• Dataset entries:
=== Section Start ===

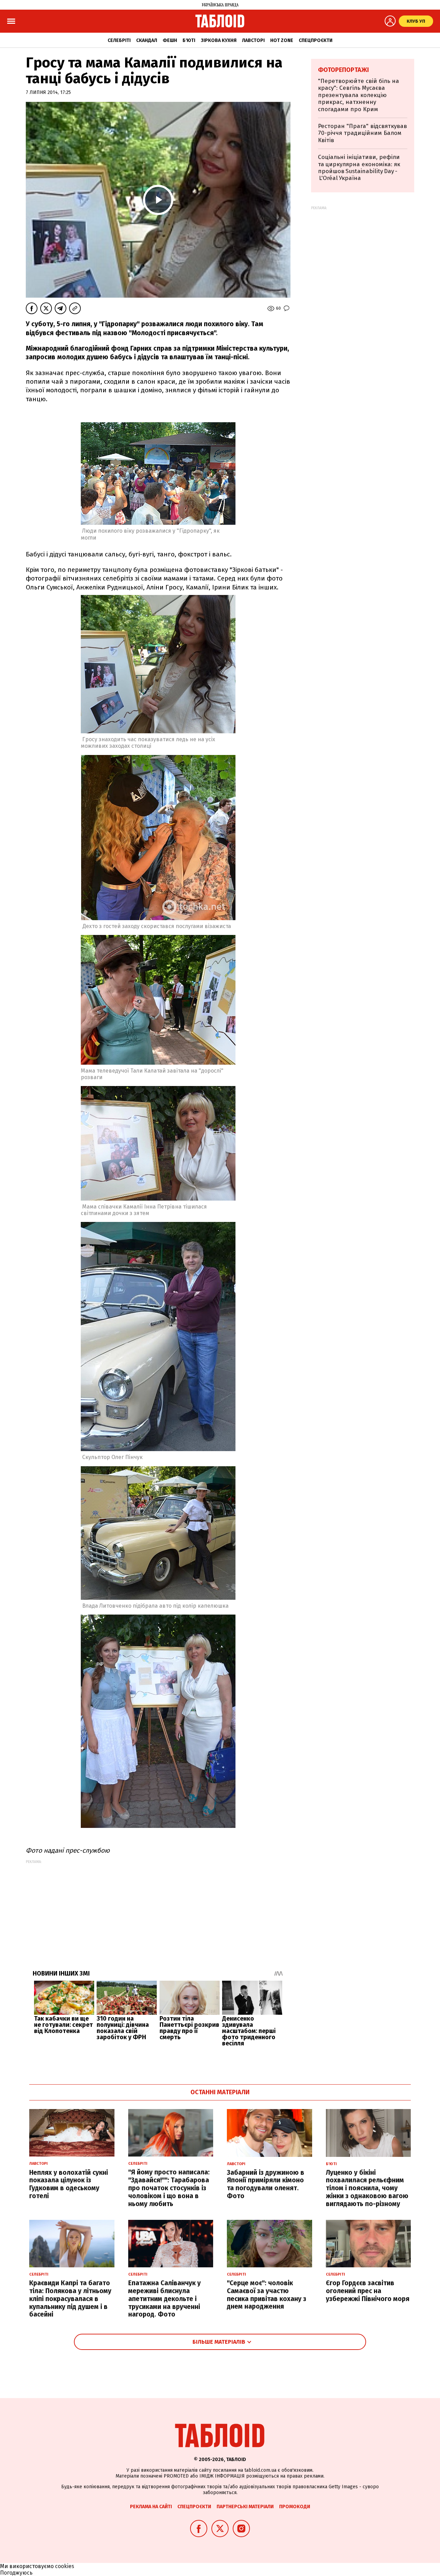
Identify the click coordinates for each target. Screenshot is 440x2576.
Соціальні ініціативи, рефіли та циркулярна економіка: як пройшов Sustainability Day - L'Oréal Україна (359, 167)
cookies (64, 2566)
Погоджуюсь (16, 2572)
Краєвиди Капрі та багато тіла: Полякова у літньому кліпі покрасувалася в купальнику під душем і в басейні (70, 2298)
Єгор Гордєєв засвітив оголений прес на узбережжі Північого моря (367, 2291)
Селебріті (119, 40)
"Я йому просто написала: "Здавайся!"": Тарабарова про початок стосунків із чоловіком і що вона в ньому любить (169, 2187)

=== Section End ===

• Description of the task:
Your answer must hold the line containing "Єгор Гордєєв засвітив" and all lines after it in the entries above, exactly, and nothing else.

• Result of the exercise:
Єгор Гордєєв засвітив оголений прес на узбережжі Північого моря (367, 2291)
Селебріті (119, 40)
"Я йому просто написала: "Здавайся!"": Тарабарова про початок стосунків із чоловіком і що вона в ньому любить (169, 2187)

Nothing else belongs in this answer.